Summary: Fixes T12243. That error occured due to network flakiness with some mounted filesystems so I'm not sure how best to simulate it. But you can look and see that the PhutilProxyException does indeed expect an exception as its second arg.
Test Plan: Look at method signature... look at callsite... now back at the method. Smile and nod.
Reviewers: #blessed_reviewers, yelirekim, epriestley
Reviewed By: #blessed_reviewers, epriestley
Subscribers: epriestley
Maniphest Tasks: T12243
Differential Revision: https://secure.phabricator.com/D17335
Summary:
Fixes T12087. When transitioning into a clustered configuration for the first time, the documentation recommends using a one-device cluster as a transitional step.

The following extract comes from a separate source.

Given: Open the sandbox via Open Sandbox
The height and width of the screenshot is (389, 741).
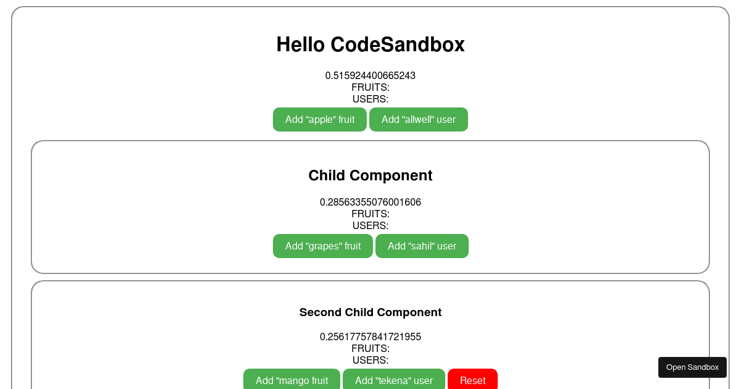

However, installs may not do this for whatever reason, and we aren't as clear as we could be in warning about clusterizing directly into a multi-device cluster.
Roughly, when you do this, we end up believing that working copies exist on several different devices, but have no information about which copy or copies are up to date. //Usually// they all were already synchronized and are all up to date, but we can't make this assumption safely without risking data.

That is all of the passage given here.